L’arrivée des soldats tunisiens, en RCA a eu lieu cinq jours seulement après la décision de l’ONU. Celle de retirer le contingent gabonais du pays en raison d’allégations d’exploitation et d’abus sexuels. Un délai record selon certains. La célérité dite rarissime, avec laquelle l’ONU a agi, a de quoi surprendre. D’autant que les accusations qui pèsent sur les troupes gabonaises se dégonflent un peu plus chaque jour.

En attendant, les conclusions de l’enquête ouverte sur le sujet, les autorités centrafricaines ont de plus en plus de mal à cacher leur inquiétude. Notamment lorsque la situation sur le terrain est loin de s’améliorer.

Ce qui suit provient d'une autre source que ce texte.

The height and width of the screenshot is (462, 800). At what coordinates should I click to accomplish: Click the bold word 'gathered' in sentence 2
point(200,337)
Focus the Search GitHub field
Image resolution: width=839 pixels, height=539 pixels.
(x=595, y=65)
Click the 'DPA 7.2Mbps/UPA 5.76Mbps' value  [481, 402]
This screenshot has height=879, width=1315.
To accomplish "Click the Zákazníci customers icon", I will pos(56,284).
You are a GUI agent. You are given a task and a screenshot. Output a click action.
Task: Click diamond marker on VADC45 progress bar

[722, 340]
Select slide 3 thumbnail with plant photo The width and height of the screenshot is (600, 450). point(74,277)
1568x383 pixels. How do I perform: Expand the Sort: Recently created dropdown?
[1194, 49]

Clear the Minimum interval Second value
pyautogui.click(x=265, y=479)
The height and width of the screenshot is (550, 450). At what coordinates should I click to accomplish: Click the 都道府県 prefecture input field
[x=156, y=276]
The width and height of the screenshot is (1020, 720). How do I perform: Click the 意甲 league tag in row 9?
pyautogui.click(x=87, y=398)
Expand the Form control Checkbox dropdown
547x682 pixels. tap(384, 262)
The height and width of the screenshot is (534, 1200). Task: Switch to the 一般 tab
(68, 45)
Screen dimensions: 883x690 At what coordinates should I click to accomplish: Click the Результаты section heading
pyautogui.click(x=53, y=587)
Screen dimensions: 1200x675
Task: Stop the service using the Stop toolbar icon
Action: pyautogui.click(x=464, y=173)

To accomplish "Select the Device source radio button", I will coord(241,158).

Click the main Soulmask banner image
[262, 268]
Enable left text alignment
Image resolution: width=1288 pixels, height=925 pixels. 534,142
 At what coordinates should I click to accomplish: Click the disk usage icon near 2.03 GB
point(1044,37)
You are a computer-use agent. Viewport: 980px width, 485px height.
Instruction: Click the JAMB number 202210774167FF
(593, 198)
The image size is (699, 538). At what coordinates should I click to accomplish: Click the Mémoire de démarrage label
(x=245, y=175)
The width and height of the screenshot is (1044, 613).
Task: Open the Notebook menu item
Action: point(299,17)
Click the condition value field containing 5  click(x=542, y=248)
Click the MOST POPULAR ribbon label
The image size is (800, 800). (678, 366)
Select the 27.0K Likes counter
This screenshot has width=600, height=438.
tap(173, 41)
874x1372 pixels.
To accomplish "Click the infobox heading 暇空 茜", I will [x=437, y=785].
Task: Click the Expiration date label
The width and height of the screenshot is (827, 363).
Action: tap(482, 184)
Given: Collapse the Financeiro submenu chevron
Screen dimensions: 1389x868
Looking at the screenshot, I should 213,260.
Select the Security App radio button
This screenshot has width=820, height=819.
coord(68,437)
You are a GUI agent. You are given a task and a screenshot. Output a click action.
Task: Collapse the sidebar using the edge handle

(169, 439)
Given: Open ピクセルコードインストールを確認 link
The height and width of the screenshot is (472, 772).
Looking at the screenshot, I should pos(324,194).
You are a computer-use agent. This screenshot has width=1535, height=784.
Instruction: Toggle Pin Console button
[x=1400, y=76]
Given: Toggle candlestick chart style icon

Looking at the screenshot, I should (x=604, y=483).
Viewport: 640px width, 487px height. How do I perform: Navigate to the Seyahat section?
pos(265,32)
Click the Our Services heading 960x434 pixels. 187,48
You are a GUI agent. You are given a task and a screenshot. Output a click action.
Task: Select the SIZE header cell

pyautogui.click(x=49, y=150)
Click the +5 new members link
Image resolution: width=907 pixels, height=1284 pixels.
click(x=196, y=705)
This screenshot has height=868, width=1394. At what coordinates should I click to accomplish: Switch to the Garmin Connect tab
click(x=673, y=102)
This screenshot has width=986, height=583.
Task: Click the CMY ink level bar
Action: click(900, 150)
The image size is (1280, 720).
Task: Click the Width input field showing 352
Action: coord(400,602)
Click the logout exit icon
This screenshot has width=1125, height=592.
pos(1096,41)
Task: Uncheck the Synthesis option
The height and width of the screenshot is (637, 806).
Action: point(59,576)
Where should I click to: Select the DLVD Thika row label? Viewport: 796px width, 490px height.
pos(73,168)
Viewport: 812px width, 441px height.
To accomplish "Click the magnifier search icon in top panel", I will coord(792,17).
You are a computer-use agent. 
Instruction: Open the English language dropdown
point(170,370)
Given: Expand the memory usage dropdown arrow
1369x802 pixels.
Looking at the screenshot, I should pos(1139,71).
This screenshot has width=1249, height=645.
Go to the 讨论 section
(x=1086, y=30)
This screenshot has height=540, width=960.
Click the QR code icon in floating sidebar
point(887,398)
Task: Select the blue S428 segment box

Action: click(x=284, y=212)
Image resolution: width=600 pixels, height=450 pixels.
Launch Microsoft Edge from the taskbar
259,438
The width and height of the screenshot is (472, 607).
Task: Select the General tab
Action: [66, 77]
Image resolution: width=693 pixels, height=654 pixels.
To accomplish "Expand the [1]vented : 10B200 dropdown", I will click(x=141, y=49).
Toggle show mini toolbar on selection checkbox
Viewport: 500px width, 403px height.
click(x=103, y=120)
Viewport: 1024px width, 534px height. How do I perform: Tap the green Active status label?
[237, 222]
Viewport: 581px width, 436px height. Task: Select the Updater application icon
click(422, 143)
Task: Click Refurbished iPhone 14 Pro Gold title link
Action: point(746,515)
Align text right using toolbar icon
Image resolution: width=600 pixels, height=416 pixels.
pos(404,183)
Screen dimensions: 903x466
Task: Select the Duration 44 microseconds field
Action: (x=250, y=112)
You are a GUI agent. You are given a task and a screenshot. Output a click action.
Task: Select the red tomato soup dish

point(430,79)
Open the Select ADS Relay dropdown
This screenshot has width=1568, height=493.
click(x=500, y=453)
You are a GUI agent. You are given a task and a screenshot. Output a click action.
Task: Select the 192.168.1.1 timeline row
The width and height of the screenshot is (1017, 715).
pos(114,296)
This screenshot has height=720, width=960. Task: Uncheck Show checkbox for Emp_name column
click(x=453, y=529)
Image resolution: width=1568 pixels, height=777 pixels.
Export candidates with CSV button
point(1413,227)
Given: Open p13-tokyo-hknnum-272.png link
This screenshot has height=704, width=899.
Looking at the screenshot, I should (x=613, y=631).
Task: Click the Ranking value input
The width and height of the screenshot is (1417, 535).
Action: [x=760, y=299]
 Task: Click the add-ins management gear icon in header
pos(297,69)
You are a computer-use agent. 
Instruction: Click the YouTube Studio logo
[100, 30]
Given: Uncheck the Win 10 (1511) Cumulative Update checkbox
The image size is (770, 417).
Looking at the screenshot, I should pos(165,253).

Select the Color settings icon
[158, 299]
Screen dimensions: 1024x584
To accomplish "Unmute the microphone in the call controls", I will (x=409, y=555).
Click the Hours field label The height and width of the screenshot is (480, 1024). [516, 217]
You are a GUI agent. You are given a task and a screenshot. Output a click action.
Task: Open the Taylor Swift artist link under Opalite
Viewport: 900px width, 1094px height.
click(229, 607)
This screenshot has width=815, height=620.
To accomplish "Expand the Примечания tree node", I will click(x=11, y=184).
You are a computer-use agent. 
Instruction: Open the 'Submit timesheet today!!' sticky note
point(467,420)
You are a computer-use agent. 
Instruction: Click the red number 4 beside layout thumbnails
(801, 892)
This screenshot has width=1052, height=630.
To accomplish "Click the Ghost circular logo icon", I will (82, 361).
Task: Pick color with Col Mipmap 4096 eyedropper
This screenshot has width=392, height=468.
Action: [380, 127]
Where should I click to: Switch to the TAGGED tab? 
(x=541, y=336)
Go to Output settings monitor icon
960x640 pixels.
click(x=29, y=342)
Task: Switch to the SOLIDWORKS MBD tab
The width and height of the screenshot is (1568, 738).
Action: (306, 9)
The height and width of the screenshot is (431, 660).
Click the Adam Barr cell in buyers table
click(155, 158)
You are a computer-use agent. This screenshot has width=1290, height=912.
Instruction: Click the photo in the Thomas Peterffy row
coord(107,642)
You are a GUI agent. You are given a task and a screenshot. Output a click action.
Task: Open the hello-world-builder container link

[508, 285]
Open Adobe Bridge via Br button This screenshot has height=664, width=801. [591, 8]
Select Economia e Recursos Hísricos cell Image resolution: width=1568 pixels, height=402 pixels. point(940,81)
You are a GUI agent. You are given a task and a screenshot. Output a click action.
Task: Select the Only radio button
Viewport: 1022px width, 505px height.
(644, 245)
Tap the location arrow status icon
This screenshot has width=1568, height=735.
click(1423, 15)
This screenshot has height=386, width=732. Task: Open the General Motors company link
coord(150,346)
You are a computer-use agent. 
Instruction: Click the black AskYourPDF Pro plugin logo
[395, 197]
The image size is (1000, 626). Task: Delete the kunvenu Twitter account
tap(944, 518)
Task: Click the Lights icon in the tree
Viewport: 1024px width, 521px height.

La classe politique comme les médias centrafricains ne croient pas à la thèse officielle avancée par l’Onu. Les causes de ce renvoi seraient, selon eux, davantage à rechercher du côté des bonnes relations qu’entretient le Gabon avec la Russie. Puis dans la volonté des autorités gabonaises d’adhérer au Commonwealth. Cette décision indiquée pouvant bouleverser les équilibres géopolitiques en Afrique centrale.